Тайна песчинки - Курганов Оскар Иеремеевич. Страница 18

— Вы понимаете, вам, механику, легче будет определить, на каком аппарате можно разбивать песок.

Рюютель посмотрел на него долгим, внимательным взглядом, он как бы не совсем понимал смысл той операции, о которой говорит ему Хинт.

— Что значит «разбивать песок»? — спросил Рюютель.

— Ну, как вам сказать… — Хинт вынул свою тетрадь и начал что-то чертить. Он вообще привык разговаривать, помогая себе какими-то расчетами или чертежами, которые он тут же делал на чистом листе бумаги. — Вот, допустим, самая обыкновенная песчинка, и я хочу ее расколоть. Мне нужно знать, что там внутри.

Рюютель продолжал молчать.

— Как вы относитесь, — продолжал Хинт, — к дезинтегратору?

— Я знаю такую машину, на ней, кажется, дробят уголь или что-то вроде этого.

— Да, я узнал, — сказал Хинт, — что это широко распространенная машина. Она изобретена еще в середине XIX века, и с ее помощью дробят соль, уголь, иногда глину — в общем, это очень простая штука. Но, если на этой штуке дробят угольную пыль, почему нельзя попробовать разбивать песчинки?

— Конечно, — ответил Рюютель.

— Это не кажется вам глупым или абсурдным?

— Нет, не кажется.

— Меня не сочтут сумасшедшим? — продолжал Хинт.

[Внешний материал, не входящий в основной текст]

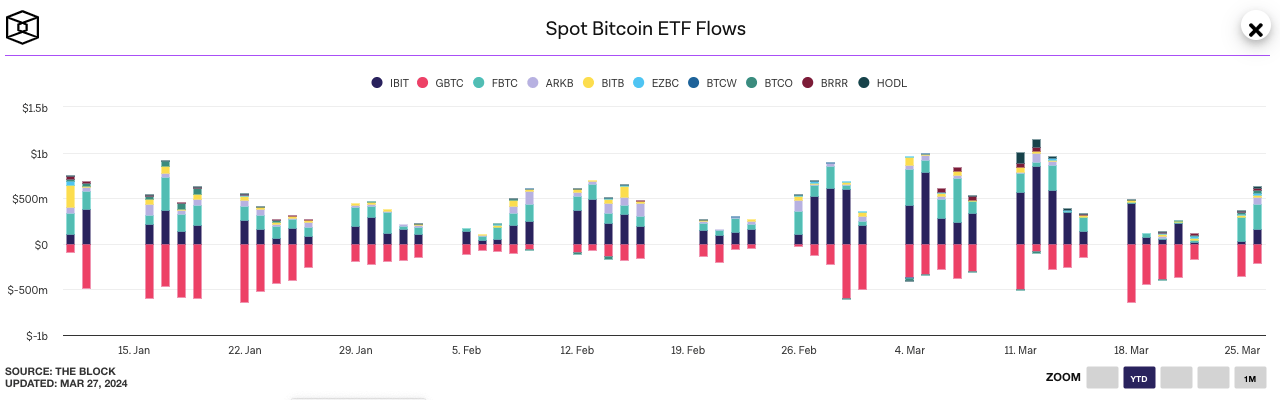Hide the GBTC series from chart
The width and height of the screenshot is (1280, 400).
click(440, 83)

Рюютель усмехнулся и сказал:

— Почему же? Эта мысль кажется мне разумной.

— Вы инженер?

— Да.

— Учились в Таллине? — продолжал свои расспросы Хинт.

— Нет. В Москве.

— Вот как, — вставил свое обычное словцо Хинт.

— Во время войны я воевал в эстонском корпусе, был тяжело ранен, лежал в госпитале в Москве и еще до конца войны поступил в институт. Вот и все.

Хинту сразу же понравился Рюютель, и он предложил ему:

— Не хотите ли помочь мне?

— В чем?

— Ну, приспособить этот дезинтегратор для песка?

— Попробую.

Так началась новая страница этой удивительной истории.

Глава пятнадцатая

Виктор Рюютель мог часами сидеть в маленькой лаборатории, что-то вычерчивать, обдумывать, но все это делать молча. В лаборатории все забывали, что он сидит в уголке за крохотным столиком и упорно, настойчиво создает какие-то новые конструкции.

— Почему вы решили, что нужен дезинтегратор? — неожиданно спросил Рюютель у Хинта.

— А вы можете предложить что-нибудь другое?

— Нет. Я просто хочу знать: уверены ли вы в том, что дезинтегратор откроет нам что-то новое?

— Я думаю, что он поможет нам создать новый технологический процесс, — ответил Хинт.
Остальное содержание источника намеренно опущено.